Historically, trade unions have been the vanguard of the struggle for redistributive justice across the world.

German philosophers Karl Marx and Freidrich Engels were highly optimistic about trade unions because they believed in their revolutionary potential.

Engels argued that trade unions are a military school for class war - a preparatory ground for workers who would wage a class war in the quest for the realisation of a classless society.

Both Marx and Engels would later have reservations about their initial optimistic views, largely as a result of a lack of revolutionary ardour on the part of the British trade unions that they had used as a basis for their analysis of the revolutionary potential of unions.

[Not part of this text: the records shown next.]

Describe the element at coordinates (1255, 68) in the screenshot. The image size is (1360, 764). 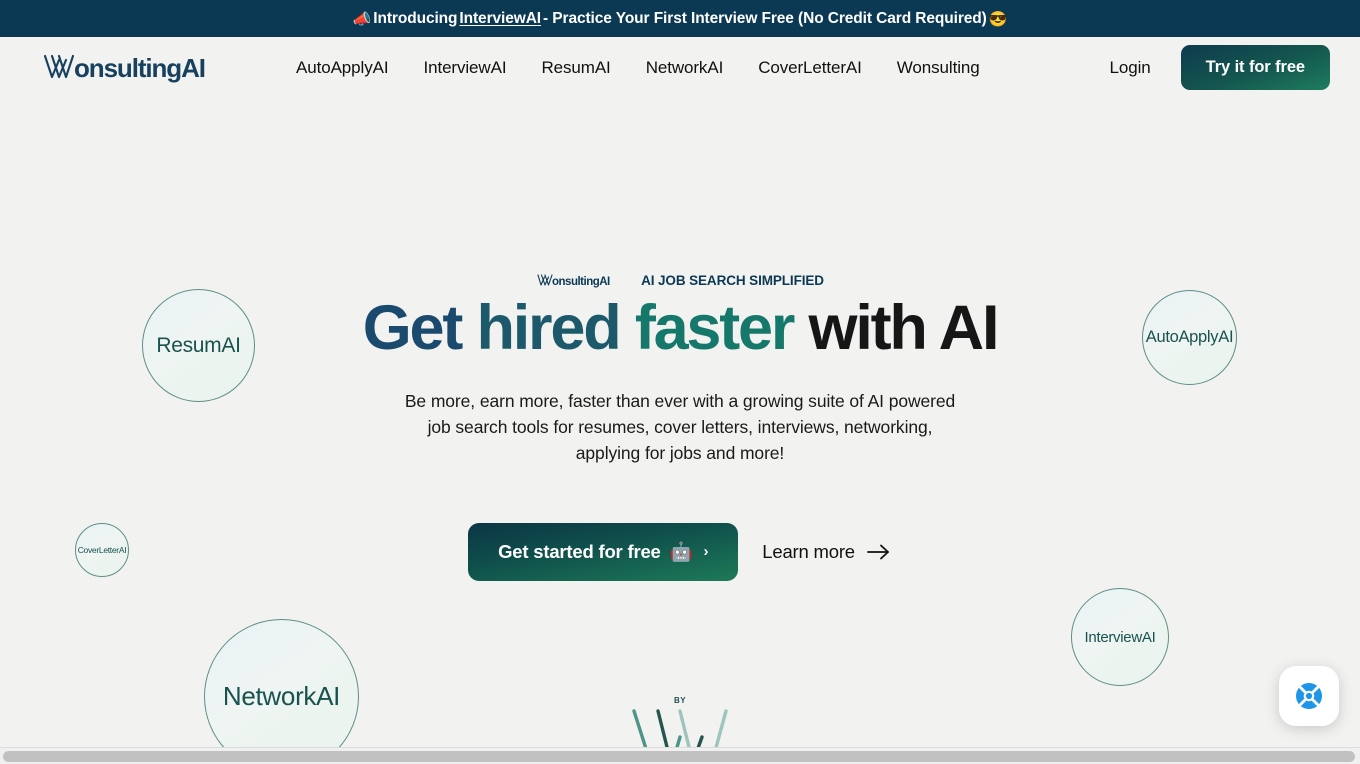
I see `try-it-for-free-button: Try it for free` at that location.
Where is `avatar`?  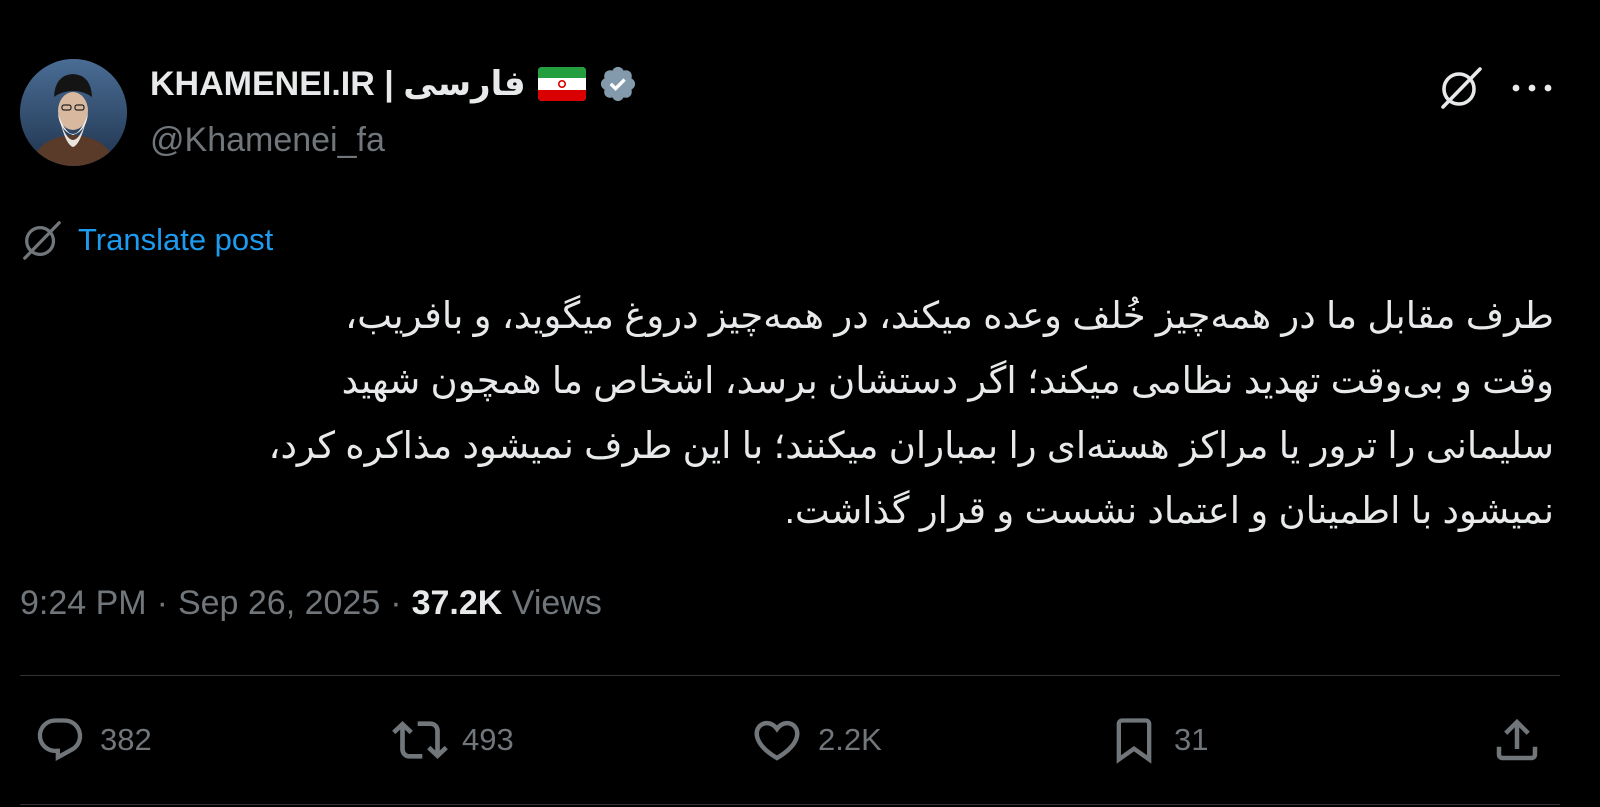
avatar is located at coordinates (74, 112).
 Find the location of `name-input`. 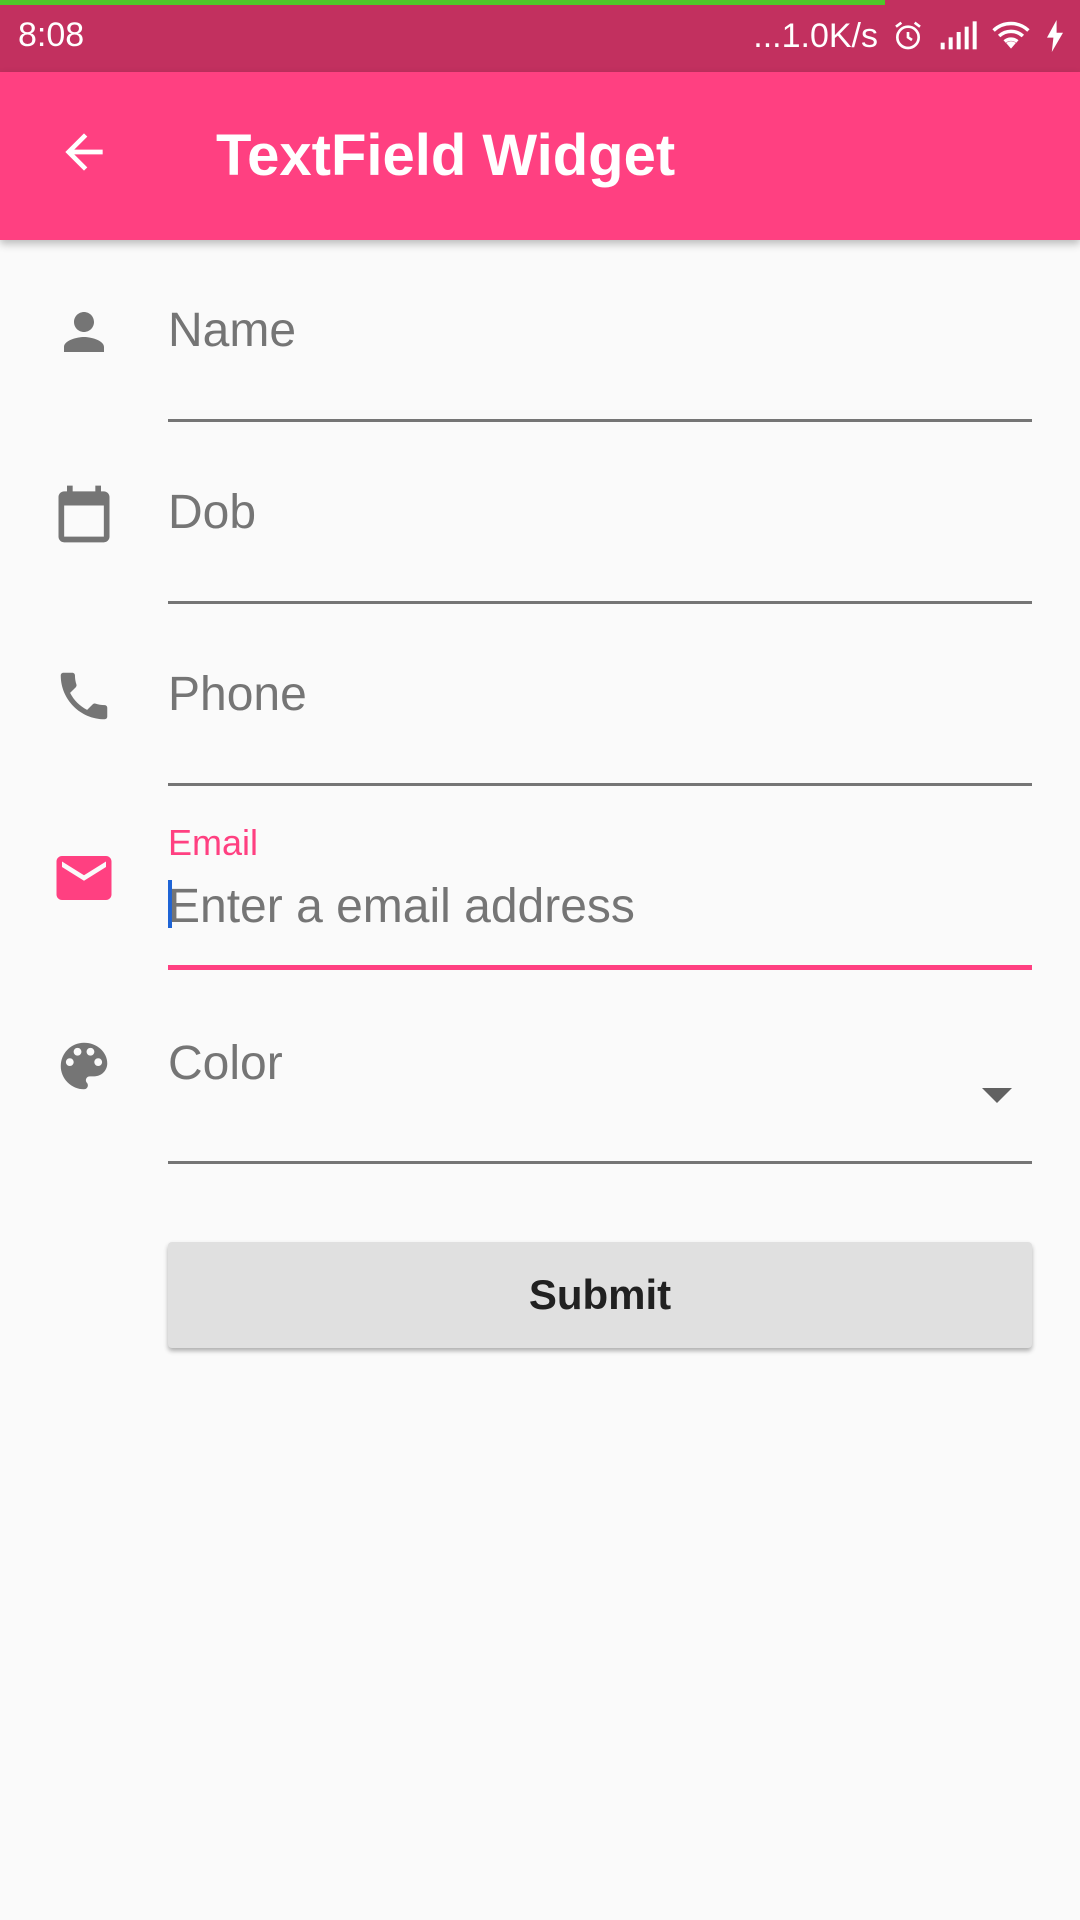

name-input is located at coordinates (600, 330).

But Marx and Engels, in the reassessing of their optimistic view, did not completely discard the general theory that they held about the relation between trade unions and the revolutionary struggle. They instead regarded what was happening in Britain as “a deviation in a historical trend”, which was a result of three main factors: labour aristocracy, corrupt leaders and embourgeoisment based on imperialism.

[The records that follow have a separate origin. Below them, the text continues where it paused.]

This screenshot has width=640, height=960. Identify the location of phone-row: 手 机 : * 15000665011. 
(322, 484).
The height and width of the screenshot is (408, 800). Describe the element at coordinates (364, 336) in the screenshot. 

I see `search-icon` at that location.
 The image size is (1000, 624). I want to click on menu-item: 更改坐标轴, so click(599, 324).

They regarded these as temporary, and argued that the embourgeoisment of trade unions in particular would pass once British imperialism declined.

But not everyone shared this optimism.

Vladimir Lenin, who served as the first and founding head of government of Soviet Russia, argued that trade union politics is “bourgeois politics”.

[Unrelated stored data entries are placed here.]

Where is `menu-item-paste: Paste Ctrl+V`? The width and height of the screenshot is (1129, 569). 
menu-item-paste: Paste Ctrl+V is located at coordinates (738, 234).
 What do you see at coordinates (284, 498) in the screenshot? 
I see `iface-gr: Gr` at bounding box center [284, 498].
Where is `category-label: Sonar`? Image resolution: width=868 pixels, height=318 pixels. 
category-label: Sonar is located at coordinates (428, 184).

This argument is corroborated by various scholars and activists who assert that the union movement, through “social contract” style arrangements between government, unions and in some cases employers, is leading to class collaboration to such an extent that the strength of working-class organisations is being eroded.

Lenin’s arguments about trade unions are proving to be true in the context of South Africa. But what even Lenin could not have foreseen is that trade unions could someday pose a material danger to the very lives of the people – that they could be so devoid of consciousness that they would use the lives of the working class as a weapon to fight the employer.

The unionists of the 1970s, who understood that the struggles on the shop floor are a microcosm of the exploitative nature of the capitalist mode of production, and who, as a result, fought alongside communities in the struggle against draconian apartheid laws, could not have known that in 2023, trade unionists would be at war with the very communities denying them access to their human right to basic healthcare.

NEHAWU and other trade unions must revisit the literature of trade unionism in the global south to remind themselves of what trade unions used to represent and importantly, on whose side they fought.

Malaika Mahlatsi is a geographer and researcher at the Institute for Pan-African Thought and Conversation. She is a PhD candidate at the University of Bayreuth in Germany.